*SOURCE DOCUMENT*:
↓

Re: ManifoldCF documentum indexing issue

Karl Wright Wed, 21 Jun 2017 04:37:28 -0700

I've attached a tentative patch to the ticket CONNECTORS-1434.  Please
confirm whether or not the patch works for you before I commit it to trunk.


Karl


On Wed, Jun 21, 2017 at 6:49 AM, Tamizh Kumaran Thamizharasan <
[email protected]> wrote:

> Thanks Karl.
>
>
>
> Please find the below steps to recreate the issue on file system
> repository.
>
>
>
> Output connector : Solr
>
> Repository : File system
>
> File name in repository : “dummy” file “name.pdf
>
>
>
> Additional Solr parameter : expandMacros=false
>
>
>
> On starting the job with above configuration, we are getting “missing
> content stream” .
>
> Please find the attached file for complete log trace.

↑

*RECORDED DATA*:
↓

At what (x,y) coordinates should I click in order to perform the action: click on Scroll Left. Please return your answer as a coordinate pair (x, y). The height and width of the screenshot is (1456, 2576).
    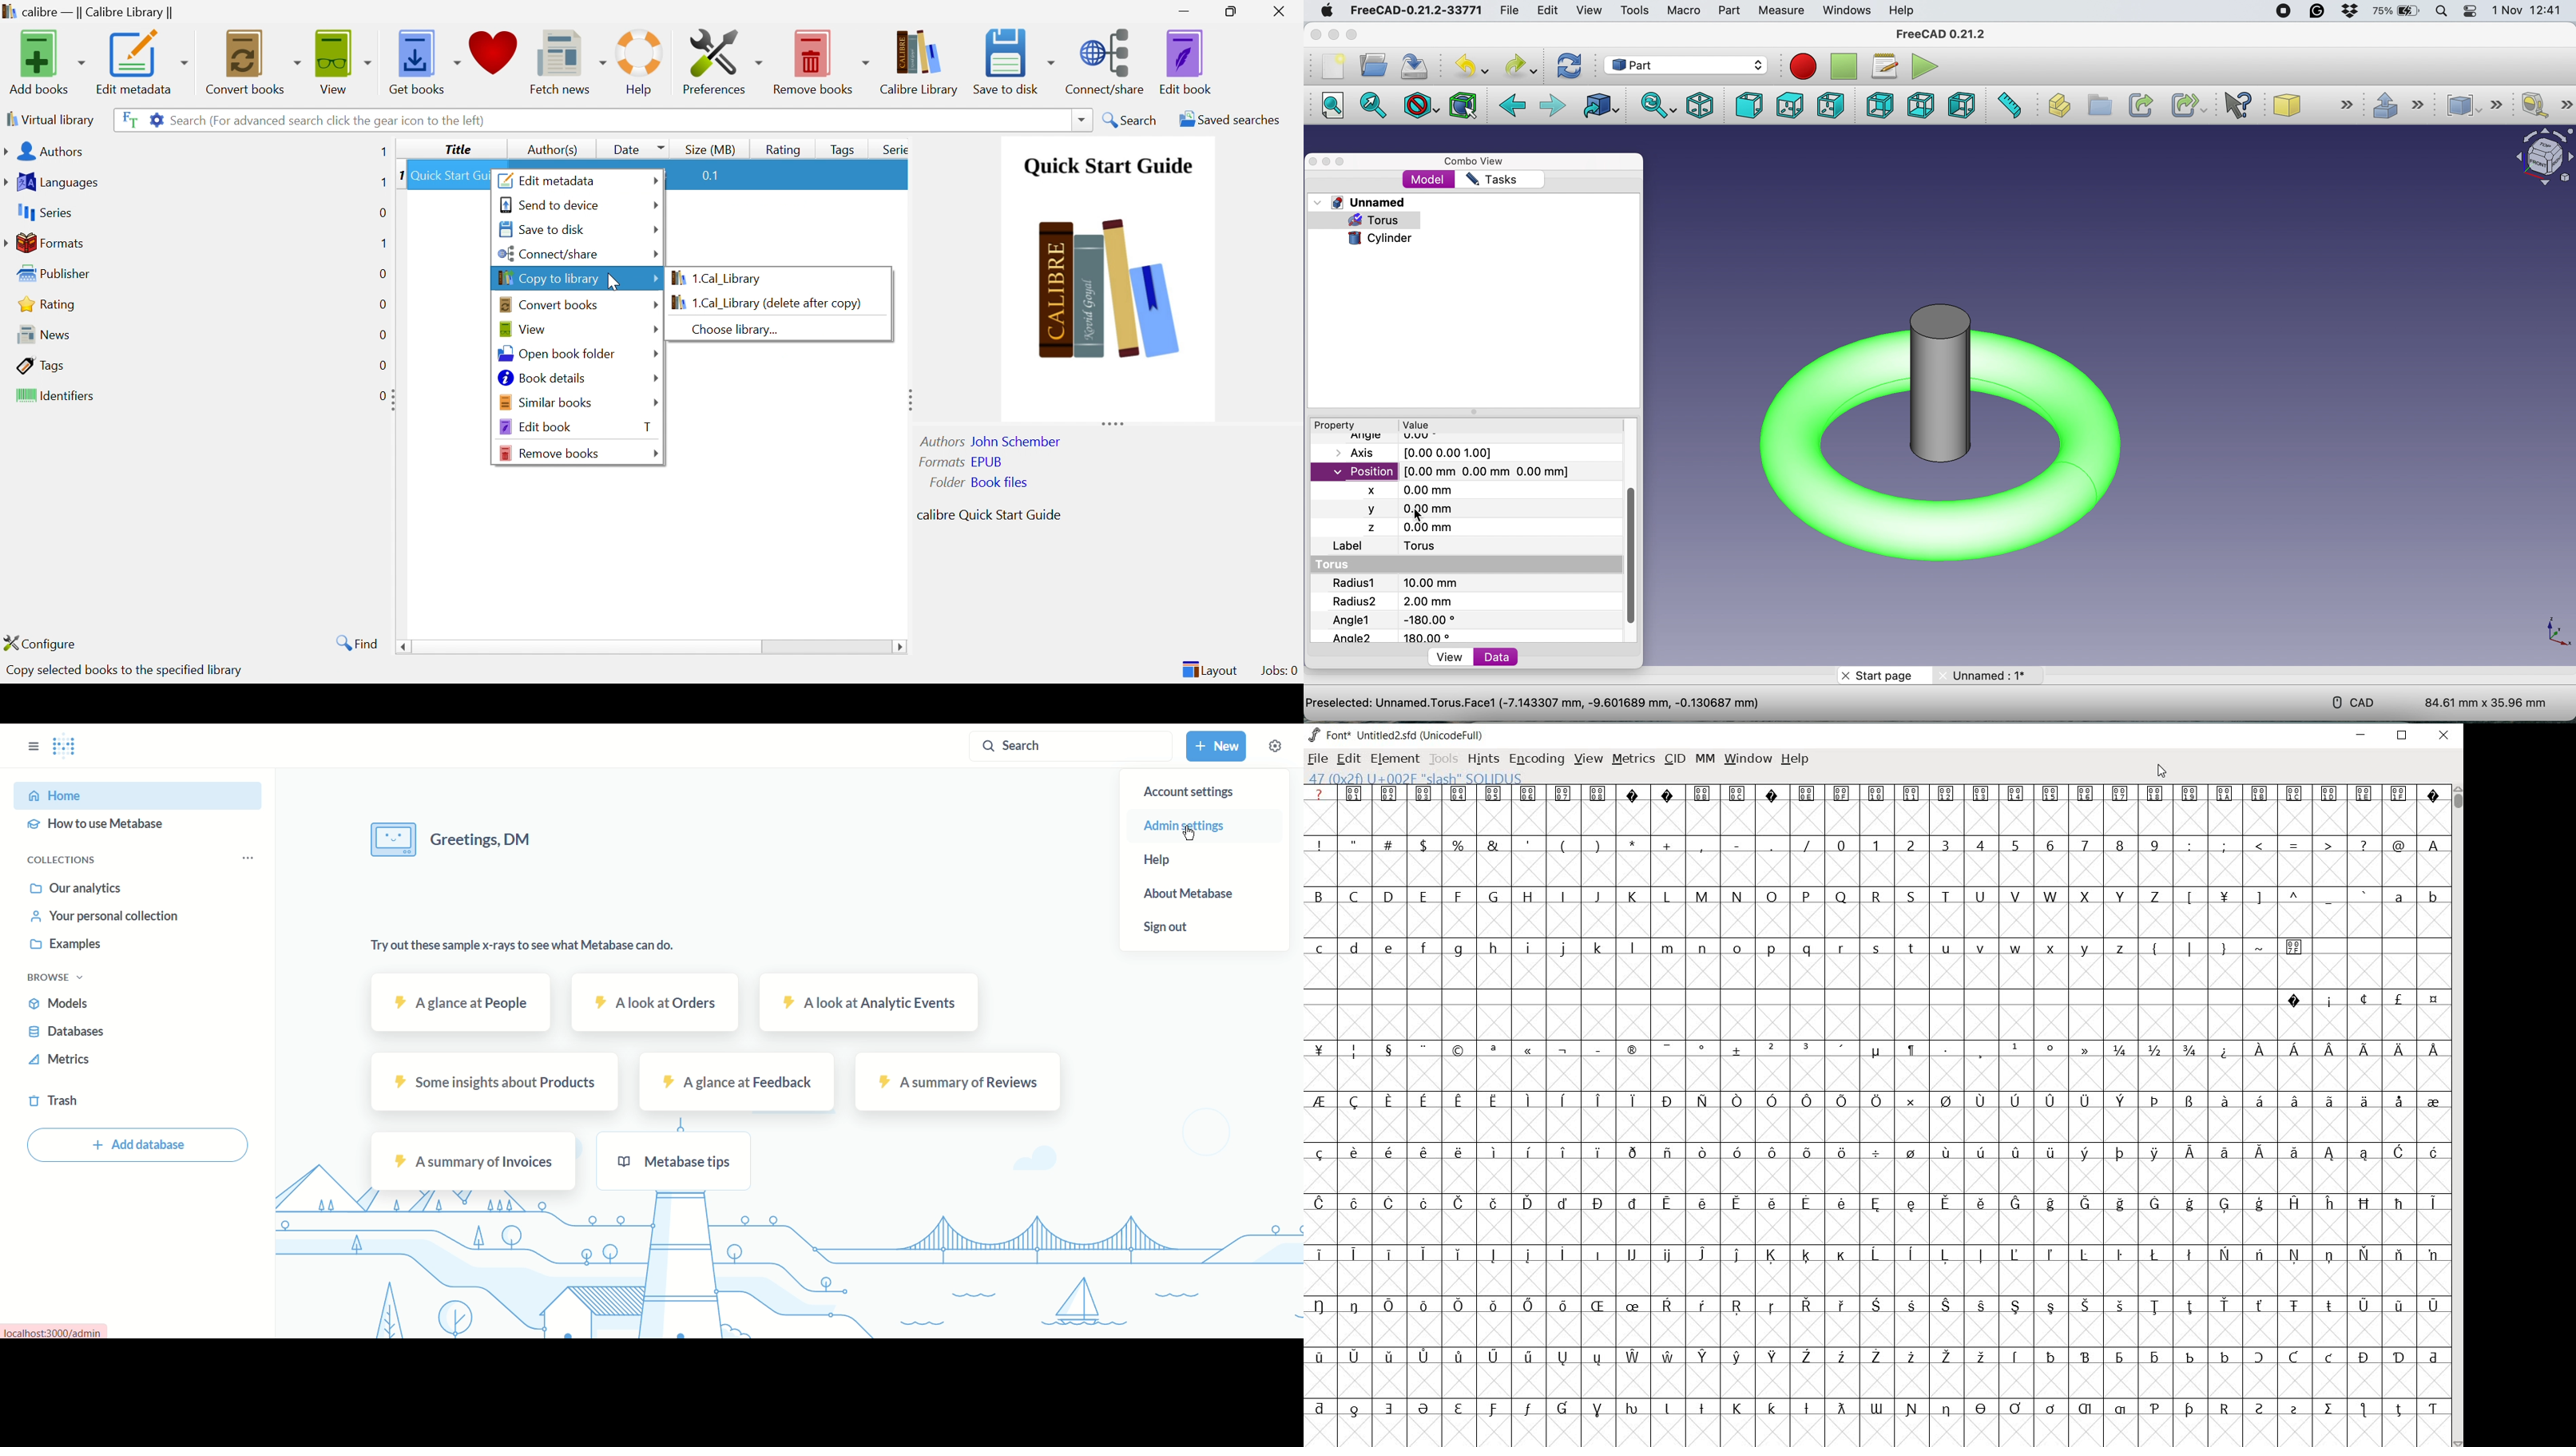
    Looking at the image, I should click on (401, 648).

↑

*WRITTEN TASKS*:
- a) Answer these questions from the ManifoldCF thread:
(i) What ticket was the tentative patch attached to?
(ii) Which output connector was used to recreate the issue?
(iii) What additional Solr parameter was set?
- b) Write out the part of the ManifoldCF thread that opens with the words "Karl Wright Wed, 21" and closes with "it to trunk.", swapping "trunk" for "the main branch".
The lines are separate material and have no connection to the ManifoldCF thread.

*ANSWERS PER TASK*:
- a)
(i) CONNECTORS-1434
(ii) Solr
(iii) expandMacros=false

- b)
Karl Wright Wed, 21 Jun 2017 04:37:28 -0700

I've attached a tentative patch to the ticket CONNECTORS-1434.  Please
confirm whether or not the patch works for you before I commit it to the main branch.